§ **The problem**
From the listing below, extract each line containing the string "will".

§ **Records shown**
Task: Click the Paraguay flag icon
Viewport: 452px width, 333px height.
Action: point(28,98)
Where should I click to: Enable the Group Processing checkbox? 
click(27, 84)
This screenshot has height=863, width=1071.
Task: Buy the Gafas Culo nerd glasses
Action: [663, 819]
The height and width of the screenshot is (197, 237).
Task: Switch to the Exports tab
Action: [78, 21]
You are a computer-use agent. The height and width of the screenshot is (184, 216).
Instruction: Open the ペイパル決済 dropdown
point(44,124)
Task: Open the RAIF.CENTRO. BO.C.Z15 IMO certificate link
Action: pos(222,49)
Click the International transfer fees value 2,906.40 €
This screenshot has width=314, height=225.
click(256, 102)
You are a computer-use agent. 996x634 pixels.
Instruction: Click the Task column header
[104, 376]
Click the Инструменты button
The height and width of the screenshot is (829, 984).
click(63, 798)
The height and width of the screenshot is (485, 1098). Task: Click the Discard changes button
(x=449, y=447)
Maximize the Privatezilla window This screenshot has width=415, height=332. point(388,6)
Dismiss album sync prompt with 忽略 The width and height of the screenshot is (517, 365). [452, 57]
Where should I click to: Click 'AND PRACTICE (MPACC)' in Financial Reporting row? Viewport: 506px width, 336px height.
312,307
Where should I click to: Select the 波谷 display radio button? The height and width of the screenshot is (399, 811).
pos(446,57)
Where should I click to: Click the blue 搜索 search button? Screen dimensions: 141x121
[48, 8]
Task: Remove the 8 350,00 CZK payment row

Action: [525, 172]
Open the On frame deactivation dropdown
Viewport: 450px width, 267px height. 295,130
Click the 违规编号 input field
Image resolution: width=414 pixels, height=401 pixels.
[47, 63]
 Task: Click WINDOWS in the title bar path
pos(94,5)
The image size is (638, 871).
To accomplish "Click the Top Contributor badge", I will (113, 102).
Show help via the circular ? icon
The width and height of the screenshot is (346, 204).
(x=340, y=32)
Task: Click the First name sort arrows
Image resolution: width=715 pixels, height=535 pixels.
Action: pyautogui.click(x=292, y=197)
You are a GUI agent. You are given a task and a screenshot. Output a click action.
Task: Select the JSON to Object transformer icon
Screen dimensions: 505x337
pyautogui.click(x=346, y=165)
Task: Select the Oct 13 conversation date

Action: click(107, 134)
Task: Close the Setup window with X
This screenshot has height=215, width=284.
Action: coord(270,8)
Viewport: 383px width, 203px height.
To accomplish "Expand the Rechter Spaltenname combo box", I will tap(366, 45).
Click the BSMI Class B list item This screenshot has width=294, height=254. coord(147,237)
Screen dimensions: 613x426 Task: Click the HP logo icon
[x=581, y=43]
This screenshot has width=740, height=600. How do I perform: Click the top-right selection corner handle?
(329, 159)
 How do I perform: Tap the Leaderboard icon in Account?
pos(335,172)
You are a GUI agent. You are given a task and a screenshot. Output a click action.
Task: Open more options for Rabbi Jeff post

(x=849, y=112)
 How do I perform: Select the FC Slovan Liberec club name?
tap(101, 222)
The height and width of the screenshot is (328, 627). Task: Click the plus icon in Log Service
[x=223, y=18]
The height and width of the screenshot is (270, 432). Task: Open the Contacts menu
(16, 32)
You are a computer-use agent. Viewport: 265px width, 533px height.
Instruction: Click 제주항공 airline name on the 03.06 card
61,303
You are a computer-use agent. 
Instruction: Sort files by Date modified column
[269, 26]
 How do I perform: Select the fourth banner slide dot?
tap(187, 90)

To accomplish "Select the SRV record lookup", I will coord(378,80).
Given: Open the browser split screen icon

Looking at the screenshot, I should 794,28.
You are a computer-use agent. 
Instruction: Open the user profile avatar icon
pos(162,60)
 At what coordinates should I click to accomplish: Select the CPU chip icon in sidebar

§ **Answer to the exercise**
To accomplish "Click the Top Contributor badge", I will (113, 102).
To accomplish "Expand the Rechter Spaltenname combo box", I will tap(366, 45).
To accomplish "Select the SRV record lookup", I will coord(378,80).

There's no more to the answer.